Williams syndrome (WS) is a multisystem neurodevelopmental disorder caused by a de novo hemizygous deletion of ~26 genes from chromosome 7q11.23, among them the general transcription factor II-I (GTF2I). By studying a novel murine model for the hypersociability phenotype associated with WS, we previously revealed surprising aberrations in myelination and cell differentiation properties in the cortices of mutant mice compared to controls. These mutant mice had selective deletion of Gtf2i in the excitatory neurons of the forebrain. Here, we applied diffusion magnetic resonance imaging and fiber tracking, which showed a reduction in the number of streamlines in limbic outputs such as the fimbria/fornix fibers and the stria terminalis, as well as the corpus callosum of these mutant mice compared to controls.

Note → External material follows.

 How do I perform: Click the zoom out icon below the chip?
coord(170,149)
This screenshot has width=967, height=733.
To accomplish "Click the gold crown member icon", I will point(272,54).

Furthermore, we utilized next-generation sequencing (NGS) analysis of cortical small RNAs’ expression (RNA-Seq) levels to identify altered expression of microRNAs (miRNAs), including two from the miR-34 cluster, known to be involved in prominent processes in the developing nervous system. Luciferase reporter assay confirmed the direct binding of miR-34c-5p to the 3’UTR of PTPRU—a gene involved in neural development that was elevated in the cortices of mutant mice relative to controls. Moreover, we found an age-dependent variation in the expression levels of doublecortin (Dcx)—a verified miR-34 target. Thus, we demonstrate the substantial effect a single gene deletion can exert on miRNA regulation and brain structure, and advance our understanding and, hopefully, treatment of WS.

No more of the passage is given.